**TASK DIRECTIONS**
Copy the lines exactly. Begin at the first line of the data and stop after the line with "Tarifs et réservations (946, 44)".

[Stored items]
***

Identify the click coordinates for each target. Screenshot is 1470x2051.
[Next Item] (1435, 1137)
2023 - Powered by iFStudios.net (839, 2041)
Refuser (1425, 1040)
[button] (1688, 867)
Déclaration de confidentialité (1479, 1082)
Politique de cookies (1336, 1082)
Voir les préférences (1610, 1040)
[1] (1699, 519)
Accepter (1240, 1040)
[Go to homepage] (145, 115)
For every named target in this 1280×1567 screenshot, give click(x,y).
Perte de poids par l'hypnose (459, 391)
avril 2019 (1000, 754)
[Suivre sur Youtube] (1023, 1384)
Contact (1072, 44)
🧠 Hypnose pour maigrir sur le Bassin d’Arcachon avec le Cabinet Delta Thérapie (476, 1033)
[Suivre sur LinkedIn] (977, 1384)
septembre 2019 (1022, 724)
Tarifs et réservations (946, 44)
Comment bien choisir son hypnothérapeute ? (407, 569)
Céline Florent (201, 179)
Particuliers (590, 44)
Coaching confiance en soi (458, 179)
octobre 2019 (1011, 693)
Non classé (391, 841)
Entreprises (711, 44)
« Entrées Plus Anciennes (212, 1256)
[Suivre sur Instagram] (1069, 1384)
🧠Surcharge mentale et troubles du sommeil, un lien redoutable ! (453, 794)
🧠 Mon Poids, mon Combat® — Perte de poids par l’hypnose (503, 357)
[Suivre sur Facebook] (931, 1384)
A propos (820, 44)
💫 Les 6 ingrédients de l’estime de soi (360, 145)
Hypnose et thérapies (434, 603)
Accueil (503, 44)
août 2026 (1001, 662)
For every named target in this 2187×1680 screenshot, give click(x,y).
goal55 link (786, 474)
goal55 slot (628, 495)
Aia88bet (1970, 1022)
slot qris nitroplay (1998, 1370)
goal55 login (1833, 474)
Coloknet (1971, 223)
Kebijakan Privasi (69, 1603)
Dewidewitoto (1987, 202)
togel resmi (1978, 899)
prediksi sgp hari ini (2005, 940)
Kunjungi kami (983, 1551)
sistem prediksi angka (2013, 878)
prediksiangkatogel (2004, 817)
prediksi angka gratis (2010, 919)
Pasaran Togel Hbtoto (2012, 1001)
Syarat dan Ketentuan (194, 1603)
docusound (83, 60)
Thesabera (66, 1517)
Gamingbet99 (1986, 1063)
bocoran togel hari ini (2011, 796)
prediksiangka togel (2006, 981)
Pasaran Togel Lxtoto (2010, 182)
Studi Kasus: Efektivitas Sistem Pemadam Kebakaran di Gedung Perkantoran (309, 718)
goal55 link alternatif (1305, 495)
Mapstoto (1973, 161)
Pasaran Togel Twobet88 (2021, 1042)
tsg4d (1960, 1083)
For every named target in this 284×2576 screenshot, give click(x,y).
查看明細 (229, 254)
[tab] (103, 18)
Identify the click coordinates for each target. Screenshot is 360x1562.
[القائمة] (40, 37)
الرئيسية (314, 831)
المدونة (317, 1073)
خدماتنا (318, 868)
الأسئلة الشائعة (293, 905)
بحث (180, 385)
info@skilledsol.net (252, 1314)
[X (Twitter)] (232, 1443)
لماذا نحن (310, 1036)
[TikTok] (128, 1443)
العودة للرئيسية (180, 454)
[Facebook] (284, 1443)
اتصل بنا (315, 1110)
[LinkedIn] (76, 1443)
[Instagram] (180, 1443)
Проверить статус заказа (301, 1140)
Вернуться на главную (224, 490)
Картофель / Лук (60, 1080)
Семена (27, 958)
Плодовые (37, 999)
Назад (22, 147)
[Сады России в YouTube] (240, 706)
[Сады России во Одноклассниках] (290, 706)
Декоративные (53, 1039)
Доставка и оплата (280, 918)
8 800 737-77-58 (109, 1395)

***

**SOLUTION FOR THIS PROBLEM**
Identify the click coordinates for each target. Screenshot is 1470x2051.
[Next Item] (1435, 1137)
2023 - Powered by iFStudios.net (839, 2041)
Refuser (1425, 1040)
[button] (1688, 867)
Déclaration de confidentialité (1479, 1082)
Politique de cookies (1336, 1082)
Voir les préférences (1610, 1040)
[1] (1699, 519)
Accepter (1240, 1040)
[Go to homepage] (145, 115)
For every named target in this 1280×1567 screenshot, give click(x,y).
Perte de poids par l'hypnose (459, 391)
avril 2019 (1000, 754)
[Suivre sur Youtube] (1023, 1384)
Contact (1072, 44)
🧠 Hypnose pour maigrir sur le Bassin d’Arcachon avec le Cabinet Delta Thérapie (476, 1033)
[Suivre sur LinkedIn] (977, 1384)
septembre 2019 (1022, 724)
Tarifs et réservations (946, 44)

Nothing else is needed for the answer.